Extracted text

NYPD cop accused of being a Chinese spy granted $1 million bond
A New York City police officer accused of spying for China was granted bail Friday and ordered confined to his home over the objections of federal prosecutors who argued he poses a serious flight risk.
A Brooklyn federal judge ordered the release of suspended Queens cop Baimadajie Angwang on a $1 million bond. The 33-year-old has been held in federal detention since last month and charged with acting as an agent for a foreign government, obstruction, wire fraud and making false statements.
“I am prepared to release Mr. Angwang on a $1 million bond secured by the family’s residence as well as by all of your signatures,” federal Judge Lois Bloom said, referring to the Angwang’s family members and friends who ensured his bond, including colleagues he served with in the Marine Corps.
Despite being ordered to wear an ankle monitor, Assistant U.S. Attorney Michael Keilty argued Angwang could easily flee by walking into the Chinese consulate in Manhattan where he could seek asylum and would be beyond the reach of U.S. authorities.
“All he has to do is go through that tunnel, cross that bridge, walk into one of those buildings and we can never get him again. He’s gone,” he said.

Directions
Reproduce the passage of the article on the NYPD officer's bail hearing from "NYPD cop accused" up to and including "the Marine Corps.", word for word.

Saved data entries
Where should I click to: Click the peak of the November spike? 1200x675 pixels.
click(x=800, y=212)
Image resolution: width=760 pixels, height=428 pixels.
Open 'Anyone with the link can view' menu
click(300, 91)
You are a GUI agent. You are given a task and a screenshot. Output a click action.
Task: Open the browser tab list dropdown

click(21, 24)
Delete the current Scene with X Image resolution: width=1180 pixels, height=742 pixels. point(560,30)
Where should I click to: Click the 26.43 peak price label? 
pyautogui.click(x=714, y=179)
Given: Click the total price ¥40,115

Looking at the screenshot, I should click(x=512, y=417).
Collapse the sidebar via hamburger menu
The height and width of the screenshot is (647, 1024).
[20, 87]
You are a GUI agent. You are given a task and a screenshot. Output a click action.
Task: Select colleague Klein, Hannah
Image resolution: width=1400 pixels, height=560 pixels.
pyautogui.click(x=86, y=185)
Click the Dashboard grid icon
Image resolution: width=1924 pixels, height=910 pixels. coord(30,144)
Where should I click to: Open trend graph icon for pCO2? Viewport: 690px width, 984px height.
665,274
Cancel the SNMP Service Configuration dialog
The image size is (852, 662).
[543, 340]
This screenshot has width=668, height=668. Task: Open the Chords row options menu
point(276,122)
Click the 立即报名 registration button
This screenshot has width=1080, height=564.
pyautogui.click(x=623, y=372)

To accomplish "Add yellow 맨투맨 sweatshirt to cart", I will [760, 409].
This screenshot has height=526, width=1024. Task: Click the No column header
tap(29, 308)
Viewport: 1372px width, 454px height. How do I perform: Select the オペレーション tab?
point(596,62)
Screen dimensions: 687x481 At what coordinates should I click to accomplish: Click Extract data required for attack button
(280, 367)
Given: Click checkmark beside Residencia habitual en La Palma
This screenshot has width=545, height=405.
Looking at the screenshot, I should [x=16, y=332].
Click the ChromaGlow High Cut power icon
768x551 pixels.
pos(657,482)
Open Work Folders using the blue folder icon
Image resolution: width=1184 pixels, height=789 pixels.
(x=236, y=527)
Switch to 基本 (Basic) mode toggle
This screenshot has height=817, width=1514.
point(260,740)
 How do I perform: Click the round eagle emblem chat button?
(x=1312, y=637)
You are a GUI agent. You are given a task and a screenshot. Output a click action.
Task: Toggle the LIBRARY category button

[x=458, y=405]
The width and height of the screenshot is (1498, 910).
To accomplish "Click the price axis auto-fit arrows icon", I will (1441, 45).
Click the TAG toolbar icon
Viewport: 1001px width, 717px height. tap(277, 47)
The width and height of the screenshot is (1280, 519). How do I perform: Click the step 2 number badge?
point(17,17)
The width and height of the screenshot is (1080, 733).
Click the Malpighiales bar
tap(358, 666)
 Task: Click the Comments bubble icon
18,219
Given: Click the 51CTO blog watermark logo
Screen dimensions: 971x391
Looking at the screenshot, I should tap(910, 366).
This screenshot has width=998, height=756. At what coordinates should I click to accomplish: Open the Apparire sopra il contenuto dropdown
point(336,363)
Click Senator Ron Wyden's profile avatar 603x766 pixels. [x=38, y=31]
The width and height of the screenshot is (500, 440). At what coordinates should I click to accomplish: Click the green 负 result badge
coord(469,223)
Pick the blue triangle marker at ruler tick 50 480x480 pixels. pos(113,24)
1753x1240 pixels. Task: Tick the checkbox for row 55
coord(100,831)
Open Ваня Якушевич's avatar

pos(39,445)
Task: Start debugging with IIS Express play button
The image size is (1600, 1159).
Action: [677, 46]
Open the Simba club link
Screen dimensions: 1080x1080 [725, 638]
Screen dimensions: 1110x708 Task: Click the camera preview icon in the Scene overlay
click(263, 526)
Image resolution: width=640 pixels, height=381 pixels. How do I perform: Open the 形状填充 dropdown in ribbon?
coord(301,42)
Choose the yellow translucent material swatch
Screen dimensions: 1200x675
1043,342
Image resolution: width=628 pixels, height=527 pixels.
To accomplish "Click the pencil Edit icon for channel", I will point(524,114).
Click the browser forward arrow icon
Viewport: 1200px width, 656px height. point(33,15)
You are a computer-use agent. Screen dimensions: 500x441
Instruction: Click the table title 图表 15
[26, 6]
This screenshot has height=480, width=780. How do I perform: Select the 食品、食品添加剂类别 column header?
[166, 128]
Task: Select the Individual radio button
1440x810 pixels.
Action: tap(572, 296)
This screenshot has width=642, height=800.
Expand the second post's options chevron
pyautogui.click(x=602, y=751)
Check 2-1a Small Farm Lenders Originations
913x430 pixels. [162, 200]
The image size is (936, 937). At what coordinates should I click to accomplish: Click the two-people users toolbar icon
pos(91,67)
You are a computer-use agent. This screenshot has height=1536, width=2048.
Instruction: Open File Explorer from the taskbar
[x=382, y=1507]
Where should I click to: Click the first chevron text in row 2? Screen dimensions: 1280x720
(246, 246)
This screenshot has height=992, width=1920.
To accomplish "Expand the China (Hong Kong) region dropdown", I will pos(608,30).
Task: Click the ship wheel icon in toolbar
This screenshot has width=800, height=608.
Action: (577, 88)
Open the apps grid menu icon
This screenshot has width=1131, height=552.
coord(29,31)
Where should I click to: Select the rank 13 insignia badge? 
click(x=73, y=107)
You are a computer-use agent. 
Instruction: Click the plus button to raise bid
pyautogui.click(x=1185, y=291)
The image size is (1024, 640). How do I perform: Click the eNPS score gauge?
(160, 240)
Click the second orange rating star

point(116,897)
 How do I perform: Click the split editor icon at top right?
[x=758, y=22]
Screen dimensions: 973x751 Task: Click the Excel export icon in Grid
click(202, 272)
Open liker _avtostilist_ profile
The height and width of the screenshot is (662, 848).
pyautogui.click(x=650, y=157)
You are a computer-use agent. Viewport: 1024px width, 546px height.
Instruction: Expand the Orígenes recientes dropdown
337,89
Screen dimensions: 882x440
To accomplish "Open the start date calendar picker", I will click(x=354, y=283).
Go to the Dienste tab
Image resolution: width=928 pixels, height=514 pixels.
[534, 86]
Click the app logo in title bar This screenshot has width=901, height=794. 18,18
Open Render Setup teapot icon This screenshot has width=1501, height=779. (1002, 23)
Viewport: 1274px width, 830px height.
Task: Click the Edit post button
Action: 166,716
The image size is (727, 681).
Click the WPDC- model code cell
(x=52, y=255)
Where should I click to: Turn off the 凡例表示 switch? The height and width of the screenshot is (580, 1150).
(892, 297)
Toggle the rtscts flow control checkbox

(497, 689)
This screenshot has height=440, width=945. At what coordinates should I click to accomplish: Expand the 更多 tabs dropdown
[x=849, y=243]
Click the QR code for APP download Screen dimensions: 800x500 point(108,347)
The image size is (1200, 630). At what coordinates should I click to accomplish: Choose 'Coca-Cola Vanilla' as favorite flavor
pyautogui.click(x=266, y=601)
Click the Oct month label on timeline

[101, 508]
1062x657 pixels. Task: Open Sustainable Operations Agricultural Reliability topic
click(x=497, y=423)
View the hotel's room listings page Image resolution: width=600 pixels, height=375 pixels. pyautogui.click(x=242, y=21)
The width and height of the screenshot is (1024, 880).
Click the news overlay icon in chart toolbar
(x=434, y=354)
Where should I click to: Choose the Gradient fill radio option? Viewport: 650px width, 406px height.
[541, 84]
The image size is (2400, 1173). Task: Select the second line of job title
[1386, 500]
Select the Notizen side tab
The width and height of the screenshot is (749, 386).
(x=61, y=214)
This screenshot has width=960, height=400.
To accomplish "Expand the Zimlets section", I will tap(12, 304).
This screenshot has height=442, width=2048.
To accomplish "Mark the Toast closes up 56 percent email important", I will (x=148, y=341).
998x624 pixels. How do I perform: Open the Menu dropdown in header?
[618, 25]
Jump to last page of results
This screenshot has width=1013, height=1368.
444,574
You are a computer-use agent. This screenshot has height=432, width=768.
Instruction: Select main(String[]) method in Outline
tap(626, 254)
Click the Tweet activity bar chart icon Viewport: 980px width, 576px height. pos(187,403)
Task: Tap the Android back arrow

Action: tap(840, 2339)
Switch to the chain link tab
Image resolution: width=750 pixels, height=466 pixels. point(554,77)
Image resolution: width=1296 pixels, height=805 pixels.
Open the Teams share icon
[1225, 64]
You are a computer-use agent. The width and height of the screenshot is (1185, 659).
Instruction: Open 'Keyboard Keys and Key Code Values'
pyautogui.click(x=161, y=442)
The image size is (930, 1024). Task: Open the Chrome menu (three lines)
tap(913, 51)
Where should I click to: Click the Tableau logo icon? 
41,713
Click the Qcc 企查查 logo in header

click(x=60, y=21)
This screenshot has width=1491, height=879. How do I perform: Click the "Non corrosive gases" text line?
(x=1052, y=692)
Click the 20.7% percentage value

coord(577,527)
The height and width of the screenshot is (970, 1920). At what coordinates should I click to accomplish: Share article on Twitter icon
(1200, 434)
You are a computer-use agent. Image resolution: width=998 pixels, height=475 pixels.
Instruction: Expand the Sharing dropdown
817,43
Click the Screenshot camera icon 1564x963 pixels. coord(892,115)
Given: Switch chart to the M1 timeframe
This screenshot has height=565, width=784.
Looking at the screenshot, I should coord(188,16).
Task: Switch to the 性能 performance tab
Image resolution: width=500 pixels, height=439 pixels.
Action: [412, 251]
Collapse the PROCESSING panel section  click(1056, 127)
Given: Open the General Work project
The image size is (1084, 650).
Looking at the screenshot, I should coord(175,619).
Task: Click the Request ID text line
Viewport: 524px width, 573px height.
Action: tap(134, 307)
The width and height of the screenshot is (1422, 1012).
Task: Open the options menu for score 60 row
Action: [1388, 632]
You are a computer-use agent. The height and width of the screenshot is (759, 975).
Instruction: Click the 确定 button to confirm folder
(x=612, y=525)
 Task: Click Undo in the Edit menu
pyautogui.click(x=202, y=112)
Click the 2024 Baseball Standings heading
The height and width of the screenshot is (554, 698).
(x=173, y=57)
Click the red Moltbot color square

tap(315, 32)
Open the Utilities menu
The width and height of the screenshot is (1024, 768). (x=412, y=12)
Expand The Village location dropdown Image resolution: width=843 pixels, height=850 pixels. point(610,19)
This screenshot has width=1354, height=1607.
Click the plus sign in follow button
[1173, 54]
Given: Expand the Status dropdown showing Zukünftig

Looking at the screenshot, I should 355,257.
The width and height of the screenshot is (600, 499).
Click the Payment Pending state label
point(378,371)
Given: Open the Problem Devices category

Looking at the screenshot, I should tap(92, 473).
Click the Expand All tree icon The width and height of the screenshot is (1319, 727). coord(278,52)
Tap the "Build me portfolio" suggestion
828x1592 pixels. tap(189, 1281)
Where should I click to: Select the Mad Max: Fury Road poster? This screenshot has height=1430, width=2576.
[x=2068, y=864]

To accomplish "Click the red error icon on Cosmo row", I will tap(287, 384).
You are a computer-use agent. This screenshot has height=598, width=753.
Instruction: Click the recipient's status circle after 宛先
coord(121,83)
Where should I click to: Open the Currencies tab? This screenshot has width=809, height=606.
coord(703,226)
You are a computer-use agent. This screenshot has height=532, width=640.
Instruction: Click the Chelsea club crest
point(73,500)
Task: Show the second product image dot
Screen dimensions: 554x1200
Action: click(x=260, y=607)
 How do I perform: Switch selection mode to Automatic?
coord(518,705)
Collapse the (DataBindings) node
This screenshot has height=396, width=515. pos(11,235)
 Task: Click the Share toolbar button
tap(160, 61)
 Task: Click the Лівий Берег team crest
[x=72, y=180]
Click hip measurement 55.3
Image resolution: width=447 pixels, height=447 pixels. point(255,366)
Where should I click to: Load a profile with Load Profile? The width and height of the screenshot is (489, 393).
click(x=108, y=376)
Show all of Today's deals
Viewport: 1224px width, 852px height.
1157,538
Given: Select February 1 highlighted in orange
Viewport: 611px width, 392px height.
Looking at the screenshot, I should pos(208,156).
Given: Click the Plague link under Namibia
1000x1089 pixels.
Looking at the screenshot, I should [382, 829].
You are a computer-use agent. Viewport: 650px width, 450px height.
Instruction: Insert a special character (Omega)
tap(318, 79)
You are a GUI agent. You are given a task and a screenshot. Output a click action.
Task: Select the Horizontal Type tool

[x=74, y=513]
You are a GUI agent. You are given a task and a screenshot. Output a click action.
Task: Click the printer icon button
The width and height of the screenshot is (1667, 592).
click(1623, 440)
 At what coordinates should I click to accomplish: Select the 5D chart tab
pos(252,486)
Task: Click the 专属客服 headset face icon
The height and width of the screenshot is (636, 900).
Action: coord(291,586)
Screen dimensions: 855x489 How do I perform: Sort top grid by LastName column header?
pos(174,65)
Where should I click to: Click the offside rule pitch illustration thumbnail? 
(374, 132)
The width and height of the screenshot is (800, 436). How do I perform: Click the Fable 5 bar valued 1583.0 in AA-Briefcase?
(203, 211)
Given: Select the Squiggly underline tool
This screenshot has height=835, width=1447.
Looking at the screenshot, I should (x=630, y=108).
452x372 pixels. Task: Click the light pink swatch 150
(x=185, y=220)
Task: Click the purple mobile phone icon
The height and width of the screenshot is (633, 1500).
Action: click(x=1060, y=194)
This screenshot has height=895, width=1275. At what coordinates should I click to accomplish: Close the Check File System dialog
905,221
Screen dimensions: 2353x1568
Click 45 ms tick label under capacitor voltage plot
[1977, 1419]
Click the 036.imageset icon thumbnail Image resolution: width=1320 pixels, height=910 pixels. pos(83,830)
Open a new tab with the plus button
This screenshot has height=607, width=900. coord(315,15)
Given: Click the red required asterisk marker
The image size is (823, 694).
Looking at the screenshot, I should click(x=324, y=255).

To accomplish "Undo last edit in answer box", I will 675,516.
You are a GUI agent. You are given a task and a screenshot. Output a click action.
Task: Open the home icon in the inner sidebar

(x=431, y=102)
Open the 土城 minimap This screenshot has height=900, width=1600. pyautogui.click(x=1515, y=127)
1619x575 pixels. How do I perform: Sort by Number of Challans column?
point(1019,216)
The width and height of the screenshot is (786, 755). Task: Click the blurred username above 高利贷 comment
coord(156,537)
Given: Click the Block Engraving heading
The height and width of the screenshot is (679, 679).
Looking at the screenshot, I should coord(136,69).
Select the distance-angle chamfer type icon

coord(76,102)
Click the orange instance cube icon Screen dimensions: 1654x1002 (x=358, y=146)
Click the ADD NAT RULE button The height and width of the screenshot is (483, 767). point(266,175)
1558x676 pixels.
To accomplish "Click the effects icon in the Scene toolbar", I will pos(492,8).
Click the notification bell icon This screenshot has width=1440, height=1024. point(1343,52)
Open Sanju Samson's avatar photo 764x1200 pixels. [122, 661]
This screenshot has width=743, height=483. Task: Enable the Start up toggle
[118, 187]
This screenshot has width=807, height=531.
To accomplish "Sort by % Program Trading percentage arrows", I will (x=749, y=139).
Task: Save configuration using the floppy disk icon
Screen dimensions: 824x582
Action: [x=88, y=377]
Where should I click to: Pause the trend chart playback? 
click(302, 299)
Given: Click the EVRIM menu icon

Task output
NYPD cop accused of being a Chinese spy granted $1 million bond
A New York City police officer accused of spying for China was granted bail Friday and ordered confined to his home over the objections of federal prosecutors who argued he poses a serious flight risk.
A Brooklyn federal judge ordered the release of suspended Queens cop Baimadajie Angwang on a $1 million bond. The 33-year-old has been held in federal detention since last month and charged with acting as an agent for a foreign government, obstruction, wire fraud and making false statements.
“I am prepared to release Mr. Angwang on a $1 million bond secured by the family’s residence as well as by all of your signatures,” federal Judge Lois Bloom said, referring to the Angwang’s family members and friends who ensured his bond, including colleagues he served with in the Marine Corps.